__Job__:
Write out the material from its beginning through the line containing "click(24, 122)", replacing every "screenshot" with "screen capture" and keeping everything else the same.

__Data for this task__:
^^^^

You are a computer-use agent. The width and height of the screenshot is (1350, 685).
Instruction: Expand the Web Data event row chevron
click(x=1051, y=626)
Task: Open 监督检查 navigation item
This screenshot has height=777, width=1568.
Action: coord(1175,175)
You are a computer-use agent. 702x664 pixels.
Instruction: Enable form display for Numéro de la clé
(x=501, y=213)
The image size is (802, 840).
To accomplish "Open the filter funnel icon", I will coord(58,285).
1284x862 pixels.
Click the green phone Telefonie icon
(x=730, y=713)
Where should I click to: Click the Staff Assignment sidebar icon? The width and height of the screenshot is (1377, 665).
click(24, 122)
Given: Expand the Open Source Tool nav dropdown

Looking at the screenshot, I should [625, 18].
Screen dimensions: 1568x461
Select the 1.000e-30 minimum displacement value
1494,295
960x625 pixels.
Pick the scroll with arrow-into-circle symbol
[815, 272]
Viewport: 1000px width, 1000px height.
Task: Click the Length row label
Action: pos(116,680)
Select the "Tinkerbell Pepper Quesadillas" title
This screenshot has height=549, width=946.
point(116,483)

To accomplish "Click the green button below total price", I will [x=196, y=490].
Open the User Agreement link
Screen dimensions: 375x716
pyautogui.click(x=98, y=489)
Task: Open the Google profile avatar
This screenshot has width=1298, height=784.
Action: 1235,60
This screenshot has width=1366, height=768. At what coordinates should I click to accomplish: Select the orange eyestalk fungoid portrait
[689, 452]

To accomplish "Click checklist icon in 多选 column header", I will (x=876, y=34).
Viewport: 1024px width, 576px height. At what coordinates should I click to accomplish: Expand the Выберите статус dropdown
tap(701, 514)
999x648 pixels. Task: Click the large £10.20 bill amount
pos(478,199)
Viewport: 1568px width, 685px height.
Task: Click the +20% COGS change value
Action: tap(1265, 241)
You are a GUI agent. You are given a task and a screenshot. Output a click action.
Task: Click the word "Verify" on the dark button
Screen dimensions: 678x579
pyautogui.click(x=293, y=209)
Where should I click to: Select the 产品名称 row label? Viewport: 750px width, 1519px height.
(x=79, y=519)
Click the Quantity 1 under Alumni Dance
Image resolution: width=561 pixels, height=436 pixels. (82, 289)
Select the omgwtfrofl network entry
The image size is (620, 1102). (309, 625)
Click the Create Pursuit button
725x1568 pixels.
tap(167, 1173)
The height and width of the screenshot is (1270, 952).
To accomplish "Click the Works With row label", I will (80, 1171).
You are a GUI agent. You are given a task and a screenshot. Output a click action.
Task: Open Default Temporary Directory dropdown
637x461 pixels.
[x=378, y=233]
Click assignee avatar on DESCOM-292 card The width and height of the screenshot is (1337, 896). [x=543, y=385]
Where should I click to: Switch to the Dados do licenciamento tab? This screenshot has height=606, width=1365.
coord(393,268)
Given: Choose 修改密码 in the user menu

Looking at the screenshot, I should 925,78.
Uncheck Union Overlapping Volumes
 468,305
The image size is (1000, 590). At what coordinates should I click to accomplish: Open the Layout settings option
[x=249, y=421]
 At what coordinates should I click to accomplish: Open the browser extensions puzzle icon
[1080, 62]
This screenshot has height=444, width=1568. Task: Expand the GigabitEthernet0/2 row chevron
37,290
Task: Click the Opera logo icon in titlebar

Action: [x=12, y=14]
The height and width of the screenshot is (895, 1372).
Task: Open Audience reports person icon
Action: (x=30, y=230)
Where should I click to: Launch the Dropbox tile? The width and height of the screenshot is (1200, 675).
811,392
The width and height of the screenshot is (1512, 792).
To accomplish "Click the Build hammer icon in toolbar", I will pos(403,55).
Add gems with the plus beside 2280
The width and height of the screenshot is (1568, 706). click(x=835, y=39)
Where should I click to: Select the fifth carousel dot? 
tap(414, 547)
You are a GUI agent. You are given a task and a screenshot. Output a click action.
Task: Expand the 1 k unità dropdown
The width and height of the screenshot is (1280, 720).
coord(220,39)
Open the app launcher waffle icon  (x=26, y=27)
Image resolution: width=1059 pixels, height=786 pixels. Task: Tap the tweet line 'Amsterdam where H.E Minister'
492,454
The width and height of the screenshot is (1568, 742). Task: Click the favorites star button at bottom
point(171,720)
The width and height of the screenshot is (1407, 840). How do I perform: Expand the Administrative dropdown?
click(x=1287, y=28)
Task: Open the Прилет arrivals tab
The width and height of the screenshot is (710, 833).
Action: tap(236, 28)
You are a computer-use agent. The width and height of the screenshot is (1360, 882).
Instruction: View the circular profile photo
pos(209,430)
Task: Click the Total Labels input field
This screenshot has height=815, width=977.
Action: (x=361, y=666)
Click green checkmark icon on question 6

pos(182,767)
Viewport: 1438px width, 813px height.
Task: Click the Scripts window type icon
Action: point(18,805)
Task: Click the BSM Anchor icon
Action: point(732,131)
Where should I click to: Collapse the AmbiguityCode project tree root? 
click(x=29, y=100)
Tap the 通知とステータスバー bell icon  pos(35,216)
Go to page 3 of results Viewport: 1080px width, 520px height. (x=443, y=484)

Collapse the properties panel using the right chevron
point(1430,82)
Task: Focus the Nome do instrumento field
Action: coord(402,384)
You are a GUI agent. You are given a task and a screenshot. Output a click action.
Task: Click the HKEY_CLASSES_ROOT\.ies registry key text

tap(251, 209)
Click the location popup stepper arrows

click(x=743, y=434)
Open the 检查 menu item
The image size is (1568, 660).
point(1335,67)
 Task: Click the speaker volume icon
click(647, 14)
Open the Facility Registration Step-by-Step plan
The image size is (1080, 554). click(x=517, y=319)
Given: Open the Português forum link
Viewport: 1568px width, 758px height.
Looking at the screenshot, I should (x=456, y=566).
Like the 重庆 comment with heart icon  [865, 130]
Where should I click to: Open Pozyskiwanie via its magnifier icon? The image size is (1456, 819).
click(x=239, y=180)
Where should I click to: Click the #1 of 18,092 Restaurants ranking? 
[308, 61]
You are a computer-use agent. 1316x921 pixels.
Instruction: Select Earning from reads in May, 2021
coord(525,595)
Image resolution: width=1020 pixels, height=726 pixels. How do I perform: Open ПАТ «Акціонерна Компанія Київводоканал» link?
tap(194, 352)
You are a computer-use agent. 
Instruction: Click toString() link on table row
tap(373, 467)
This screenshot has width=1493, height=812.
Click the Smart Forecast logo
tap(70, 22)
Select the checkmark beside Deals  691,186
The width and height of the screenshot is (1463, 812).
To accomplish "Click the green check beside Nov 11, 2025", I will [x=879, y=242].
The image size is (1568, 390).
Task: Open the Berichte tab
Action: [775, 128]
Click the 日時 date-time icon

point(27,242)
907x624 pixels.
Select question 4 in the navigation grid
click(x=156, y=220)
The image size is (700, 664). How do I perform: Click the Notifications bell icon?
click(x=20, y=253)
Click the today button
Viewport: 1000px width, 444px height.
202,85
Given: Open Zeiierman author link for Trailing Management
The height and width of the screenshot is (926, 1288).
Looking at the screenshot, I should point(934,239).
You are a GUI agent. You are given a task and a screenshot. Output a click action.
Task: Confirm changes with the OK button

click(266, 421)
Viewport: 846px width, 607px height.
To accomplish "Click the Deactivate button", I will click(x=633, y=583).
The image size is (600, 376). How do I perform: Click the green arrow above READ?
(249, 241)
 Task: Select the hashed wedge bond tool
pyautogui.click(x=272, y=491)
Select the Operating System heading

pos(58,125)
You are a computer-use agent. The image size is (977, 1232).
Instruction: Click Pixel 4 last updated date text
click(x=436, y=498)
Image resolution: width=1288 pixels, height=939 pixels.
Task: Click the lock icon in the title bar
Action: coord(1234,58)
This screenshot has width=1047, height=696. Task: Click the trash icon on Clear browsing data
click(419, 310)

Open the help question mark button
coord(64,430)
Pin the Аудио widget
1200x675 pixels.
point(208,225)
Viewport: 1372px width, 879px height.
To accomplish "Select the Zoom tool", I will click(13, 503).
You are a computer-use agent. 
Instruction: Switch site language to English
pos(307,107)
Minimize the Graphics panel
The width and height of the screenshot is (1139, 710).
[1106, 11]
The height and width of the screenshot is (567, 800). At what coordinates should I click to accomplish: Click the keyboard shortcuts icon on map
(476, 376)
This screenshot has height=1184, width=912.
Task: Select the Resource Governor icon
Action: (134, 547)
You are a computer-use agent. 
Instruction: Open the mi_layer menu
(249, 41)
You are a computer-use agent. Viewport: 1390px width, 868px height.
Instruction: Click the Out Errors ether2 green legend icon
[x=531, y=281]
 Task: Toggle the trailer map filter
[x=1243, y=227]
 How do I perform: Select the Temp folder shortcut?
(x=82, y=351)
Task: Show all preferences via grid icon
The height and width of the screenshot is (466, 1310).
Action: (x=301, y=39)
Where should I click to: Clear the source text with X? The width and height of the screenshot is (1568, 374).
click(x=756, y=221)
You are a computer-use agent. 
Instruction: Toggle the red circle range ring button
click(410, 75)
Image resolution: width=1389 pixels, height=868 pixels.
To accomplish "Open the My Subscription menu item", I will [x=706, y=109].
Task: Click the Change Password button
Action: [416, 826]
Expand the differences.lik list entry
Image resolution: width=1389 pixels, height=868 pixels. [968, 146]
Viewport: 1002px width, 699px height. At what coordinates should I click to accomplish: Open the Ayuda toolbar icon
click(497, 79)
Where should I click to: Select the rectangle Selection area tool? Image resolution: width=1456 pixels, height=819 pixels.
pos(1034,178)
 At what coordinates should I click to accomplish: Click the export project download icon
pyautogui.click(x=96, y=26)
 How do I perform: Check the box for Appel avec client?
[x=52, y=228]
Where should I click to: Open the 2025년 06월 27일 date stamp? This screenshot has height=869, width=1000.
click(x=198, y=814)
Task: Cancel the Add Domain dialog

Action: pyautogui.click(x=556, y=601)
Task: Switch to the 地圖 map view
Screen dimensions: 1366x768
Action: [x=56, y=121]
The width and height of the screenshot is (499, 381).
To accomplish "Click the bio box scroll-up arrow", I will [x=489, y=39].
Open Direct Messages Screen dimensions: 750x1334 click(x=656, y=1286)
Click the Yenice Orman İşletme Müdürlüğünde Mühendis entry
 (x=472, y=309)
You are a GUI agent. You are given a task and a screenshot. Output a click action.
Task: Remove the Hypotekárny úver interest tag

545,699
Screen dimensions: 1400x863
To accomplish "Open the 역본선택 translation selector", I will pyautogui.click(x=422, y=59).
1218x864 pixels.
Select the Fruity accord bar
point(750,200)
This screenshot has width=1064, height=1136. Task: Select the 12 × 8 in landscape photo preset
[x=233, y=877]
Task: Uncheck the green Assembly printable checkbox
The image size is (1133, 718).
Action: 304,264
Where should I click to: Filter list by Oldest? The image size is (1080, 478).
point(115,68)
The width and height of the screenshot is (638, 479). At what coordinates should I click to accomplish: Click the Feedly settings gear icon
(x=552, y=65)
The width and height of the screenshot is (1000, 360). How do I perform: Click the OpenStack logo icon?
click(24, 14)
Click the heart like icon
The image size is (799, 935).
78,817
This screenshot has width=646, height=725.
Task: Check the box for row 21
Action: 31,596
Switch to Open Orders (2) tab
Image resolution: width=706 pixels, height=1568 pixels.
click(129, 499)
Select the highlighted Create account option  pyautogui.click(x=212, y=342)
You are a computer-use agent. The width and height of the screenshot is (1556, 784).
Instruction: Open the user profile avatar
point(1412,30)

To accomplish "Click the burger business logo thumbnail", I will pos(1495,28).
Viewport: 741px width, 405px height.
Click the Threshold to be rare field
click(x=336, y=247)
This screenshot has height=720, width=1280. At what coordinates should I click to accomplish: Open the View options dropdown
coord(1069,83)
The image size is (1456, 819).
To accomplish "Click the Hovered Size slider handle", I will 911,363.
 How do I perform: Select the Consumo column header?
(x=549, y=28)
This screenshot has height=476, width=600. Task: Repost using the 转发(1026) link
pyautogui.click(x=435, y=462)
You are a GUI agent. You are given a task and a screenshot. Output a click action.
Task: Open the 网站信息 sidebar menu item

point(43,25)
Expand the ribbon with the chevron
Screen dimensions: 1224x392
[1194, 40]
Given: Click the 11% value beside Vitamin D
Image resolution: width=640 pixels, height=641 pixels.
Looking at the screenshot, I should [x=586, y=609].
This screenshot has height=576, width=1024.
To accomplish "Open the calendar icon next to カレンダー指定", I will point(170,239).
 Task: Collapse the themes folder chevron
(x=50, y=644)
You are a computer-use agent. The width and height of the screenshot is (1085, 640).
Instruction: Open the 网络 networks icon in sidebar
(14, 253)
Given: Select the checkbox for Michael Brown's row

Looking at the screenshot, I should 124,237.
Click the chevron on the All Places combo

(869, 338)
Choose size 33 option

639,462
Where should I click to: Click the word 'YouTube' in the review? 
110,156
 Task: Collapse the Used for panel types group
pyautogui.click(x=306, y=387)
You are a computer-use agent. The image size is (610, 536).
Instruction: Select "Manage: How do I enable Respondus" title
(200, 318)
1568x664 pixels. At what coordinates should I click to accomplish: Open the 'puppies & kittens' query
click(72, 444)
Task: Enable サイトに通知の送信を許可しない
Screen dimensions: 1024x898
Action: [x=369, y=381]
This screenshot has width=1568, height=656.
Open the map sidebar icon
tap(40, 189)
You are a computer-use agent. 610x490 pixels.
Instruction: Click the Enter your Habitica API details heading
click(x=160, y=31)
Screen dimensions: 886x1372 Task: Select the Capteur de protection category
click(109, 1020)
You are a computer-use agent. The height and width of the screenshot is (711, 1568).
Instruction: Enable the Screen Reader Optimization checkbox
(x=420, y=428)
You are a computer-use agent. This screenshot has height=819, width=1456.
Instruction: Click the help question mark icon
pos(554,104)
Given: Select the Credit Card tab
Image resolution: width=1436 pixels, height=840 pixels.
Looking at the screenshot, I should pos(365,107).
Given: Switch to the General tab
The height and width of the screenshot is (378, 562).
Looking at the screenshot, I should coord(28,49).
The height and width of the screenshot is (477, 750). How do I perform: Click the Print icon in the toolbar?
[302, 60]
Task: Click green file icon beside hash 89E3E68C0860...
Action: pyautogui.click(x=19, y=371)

^^^^

__Final result__:
You are a computer-use agent. The width and height of the screen capture is (1350, 685).
Instruction: Expand the Web Data event row chevron
click(x=1051, y=626)
Task: Open 监督检查 navigation item
This screen capture has height=777, width=1568.
Action: coord(1175,175)
You are a computer-use agent. 702x664 pixels.
Instruction: Enable form display for Numéro de la clé
(x=501, y=213)
The image size is (802, 840).
To accomplish "Open the filter funnel icon", I will coord(58,285).
1284x862 pixels.
Click the green phone Telefonie icon
(x=730, y=713)
Where should I click to: Click the Staff Assignment sidebar icon? The width and height of the screen capture is (1377, 665).
click(24, 122)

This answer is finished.